Les jours d'hiver sont courts, les nuits longues. Les temps sont durs dans ces années d'après guerre; jeunes et vieux se distraient comme ils peuvent. La télévision n'existe pas encore. Les téléphones sont rares. Aussi tout est prétexte pour s'occuper le soir. Ce sont les veillées.
La "fête à cochon" est aussi une occasion de se rencontrer entre voisins et amis. Elle commence tôt le matin. Quand le charcutier arrive, c'est le café qu'il faut boire, bien chaud et bien fort, suivi d'une petite gnôle. Le "cochonnier" arrive vers les sept heures, à pied souvent de plusieurs kilomètres, avec tout son matériel sur le dos (machine à hacher, couteaux, cordes, etc …)
Le cochon à engraisser était acheté au début d'année. Bien nourri, il arrivait bien gros et gras aux environs de Noël, aux premiers froids. Dans les campagnes, le cochon fournissait de la viande une grande partie de l'année. Dans le cochon, tout est bon.
La petite gnôle bue, le travail pouvait commencer. La capture de l'animal n'était pas toujours facile : un cochon de 150 kilos et parfois plus, ce n'est pas une partie de plaisir. Il fallait commencer à lui passer une corde à une patte arrière, et après maintes contorsions, l'animal n'était pas toujours coopératif; une autre corde lui était passée dans la gueule, et qui tire que je pousse pour le faire sortir du "cailloni". Pour le saigner, il était suspendu par les pattes arrières à une poutre de la remise à l'aide de moufles, ou souvent attaché allongé sur la caisse du "barot", tombereau mis sens dessus dessous.
Tous les hommes du hameau venaient aider; même les gamins venaient tenir la queue du cochon avant de partir à l'école. Après avoir saigné la bête, brassé le sang pour l'empêcher de cailler afin qu'il soit bon pour faire les boudins, on buvait le petit vin blanc et les voisins rentraient chez eux pour faire la traite et panser leurs vaches. Ensuite il fallait le "bucler" à la paille, c'est dire brûler les poils puis le laver.

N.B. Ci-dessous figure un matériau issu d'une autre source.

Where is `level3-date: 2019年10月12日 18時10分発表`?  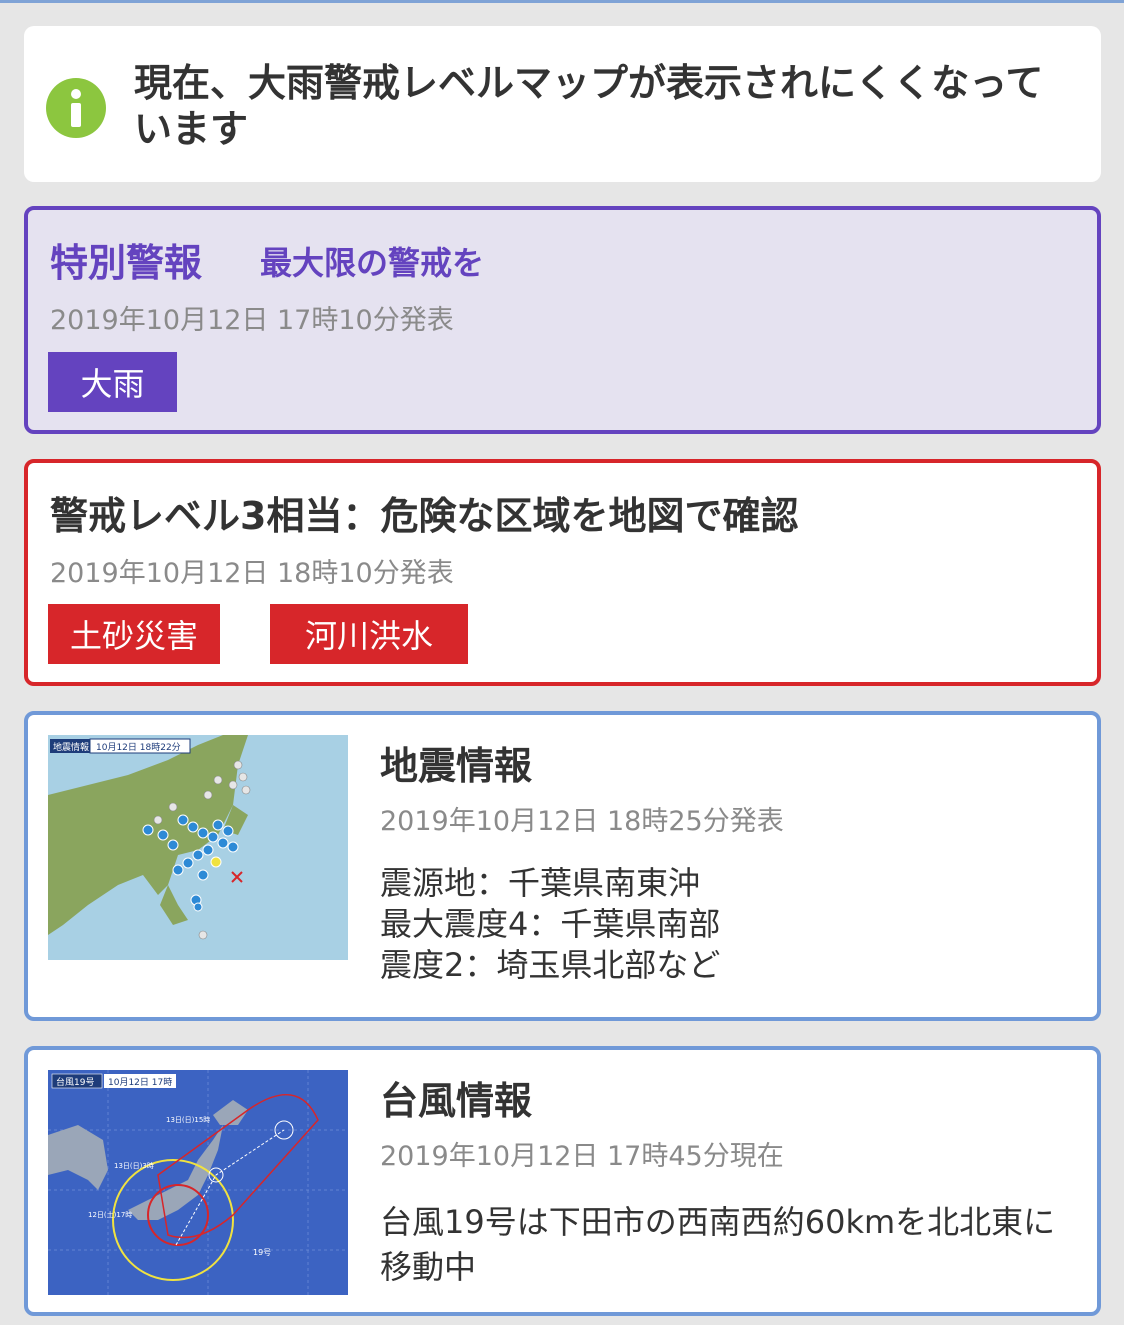
level3-date: 2019年10月12日 18時10分発表 is located at coordinates (252, 574).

La chaudière allumée de bon matin fournissait de l'eau chaude pour la journée. Eau nécessaire au lavage de la tête, des pieds, de la queue et des boyaux, nécessaire aussi à la cuisson des boudins. Les voisins s'étant acquitté du pansage de leurs animaux revenaient vers les onze heures midi pour déguster les boudins chauds. Un vrai régal !
Tout l'après-midi était consacré à la fabrication des saucissons, rosettes, jésus, terrines et pâtés. Le travail se faisait sous le "chapi", hangar souvent pas protégé des courants d'air. Il n'y faisait pas chaud. Aussi pour se réchauffer, le vin chaud de rigueur était apprécié.
La journée se terminait par un bon repas de cochonnailles suivi de la veillée où chacun racontait sa blague; quelquefois les cartes – belote, manille ou cinq cents – étaient sorties. Tard le soir, disons parfois très tard, le charcutier rentrait chez lui avec ses outils sur le dos, laissant dans la neige des traces un peu bizarres.
Il fallait que ces hommes soient solides car le lendemain, ils recommençaient ailleurs.